Task: When the line containing "The image size is (301, 198)." appears in the entries below, begin printing there and stop after the line containing "Click the circled plus icon for products"; print each of those lines exactly and no other line.

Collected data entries
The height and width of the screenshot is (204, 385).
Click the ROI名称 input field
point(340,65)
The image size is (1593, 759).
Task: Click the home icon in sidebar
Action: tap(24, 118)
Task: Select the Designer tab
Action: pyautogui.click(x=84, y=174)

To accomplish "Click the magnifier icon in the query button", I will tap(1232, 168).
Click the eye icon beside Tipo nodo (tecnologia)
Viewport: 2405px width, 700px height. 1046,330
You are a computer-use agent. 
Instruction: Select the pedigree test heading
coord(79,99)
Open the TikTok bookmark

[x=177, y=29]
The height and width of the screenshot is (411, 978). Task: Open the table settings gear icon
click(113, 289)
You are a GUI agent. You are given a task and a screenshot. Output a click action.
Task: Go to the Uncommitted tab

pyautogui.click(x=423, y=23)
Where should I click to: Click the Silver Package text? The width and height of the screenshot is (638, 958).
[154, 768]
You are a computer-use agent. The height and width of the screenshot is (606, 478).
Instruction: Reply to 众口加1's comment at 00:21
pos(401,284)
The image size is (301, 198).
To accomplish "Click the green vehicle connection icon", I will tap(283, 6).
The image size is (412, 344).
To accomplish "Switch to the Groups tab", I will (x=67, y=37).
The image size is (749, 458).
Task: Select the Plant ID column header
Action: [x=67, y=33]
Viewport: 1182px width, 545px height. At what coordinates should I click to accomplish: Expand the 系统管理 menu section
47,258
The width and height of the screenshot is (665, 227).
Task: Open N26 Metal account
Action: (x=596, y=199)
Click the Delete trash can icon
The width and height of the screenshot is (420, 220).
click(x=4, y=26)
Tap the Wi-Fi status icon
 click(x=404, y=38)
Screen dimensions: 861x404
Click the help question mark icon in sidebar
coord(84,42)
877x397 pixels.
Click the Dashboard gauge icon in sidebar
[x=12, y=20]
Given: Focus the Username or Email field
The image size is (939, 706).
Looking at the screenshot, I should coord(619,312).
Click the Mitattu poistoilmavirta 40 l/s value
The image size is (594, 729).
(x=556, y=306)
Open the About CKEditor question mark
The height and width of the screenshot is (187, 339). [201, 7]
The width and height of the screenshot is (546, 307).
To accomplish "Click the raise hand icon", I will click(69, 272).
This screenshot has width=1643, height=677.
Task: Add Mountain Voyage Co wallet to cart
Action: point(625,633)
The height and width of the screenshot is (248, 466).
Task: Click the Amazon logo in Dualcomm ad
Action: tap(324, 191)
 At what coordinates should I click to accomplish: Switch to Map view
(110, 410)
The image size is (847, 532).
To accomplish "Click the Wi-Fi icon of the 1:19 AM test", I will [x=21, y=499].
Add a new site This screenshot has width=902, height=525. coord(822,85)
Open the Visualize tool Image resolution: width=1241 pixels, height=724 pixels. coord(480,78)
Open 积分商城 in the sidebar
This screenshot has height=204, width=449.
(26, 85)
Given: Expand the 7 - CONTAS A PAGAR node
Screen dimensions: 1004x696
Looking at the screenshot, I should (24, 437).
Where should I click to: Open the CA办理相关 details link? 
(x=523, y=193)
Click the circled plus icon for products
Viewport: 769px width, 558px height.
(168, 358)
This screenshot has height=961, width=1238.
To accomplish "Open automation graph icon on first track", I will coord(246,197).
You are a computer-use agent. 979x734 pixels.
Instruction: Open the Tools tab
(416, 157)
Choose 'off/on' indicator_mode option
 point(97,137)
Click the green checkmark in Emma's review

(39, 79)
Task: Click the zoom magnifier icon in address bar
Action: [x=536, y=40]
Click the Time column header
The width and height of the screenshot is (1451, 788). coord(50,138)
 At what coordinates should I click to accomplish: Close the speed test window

Output of the exercise:
The image size is (301, 198).
To accomplish "Click the green vehicle connection icon", I will tap(283, 6).
The image size is (412, 344).
To accomplish "Switch to the Groups tab", I will (x=67, y=37).
The image size is (749, 458).
Task: Select the Plant ID column header
Action: [x=67, y=33]
Viewport: 1182px width, 545px height. At what coordinates should I click to accomplish: Expand the 系统管理 menu section
47,258
The width and height of the screenshot is (665, 227).
Task: Open N26 Metal account
Action: (x=596, y=199)
Click the Delete trash can icon
The width and height of the screenshot is (420, 220).
click(x=4, y=26)
Tap the Wi-Fi status icon
 click(x=404, y=38)
Screen dimensions: 861x404
Click the help question mark icon in sidebar
coord(84,42)
877x397 pixels.
Click the Dashboard gauge icon in sidebar
[x=12, y=20]
Given: Focus the Username or Email field
The image size is (939, 706).
Looking at the screenshot, I should coord(619,312).
Click the Mitattu poistoilmavirta 40 l/s value
The image size is (594, 729).
(x=556, y=306)
Open the About CKEditor question mark
The height and width of the screenshot is (187, 339). [201, 7]
The width and height of the screenshot is (546, 307).
To accomplish "Click the raise hand icon", I will click(69, 272).
This screenshot has width=1643, height=677.
Task: Add Mountain Voyage Co wallet to cart
Action: point(625,633)
The height and width of the screenshot is (248, 466).
Task: Click the Amazon logo in Dualcomm ad
Action: tap(324, 191)
 At what coordinates should I click to accomplish: Switch to Map view
(110, 410)
The image size is (847, 532).
To accomplish "Click the Wi-Fi icon of the 1:19 AM test", I will [x=21, y=499].
Add a new site This screenshot has width=902, height=525. coord(822,85)
Open the Visualize tool Image resolution: width=1241 pixels, height=724 pixels. coord(480,78)
Open 积分商城 in the sidebar
This screenshot has height=204, width=449.
(26, 85)
Given: Expand the 7 - CONTAS A PAGAR node
Screen dimensions: 1004x696
Looking at the screenshot, I should (24, 437).
Where should I click to: Open the CA办理相关 details link? 
(x=523, y=193)
Click the circled plus icon for products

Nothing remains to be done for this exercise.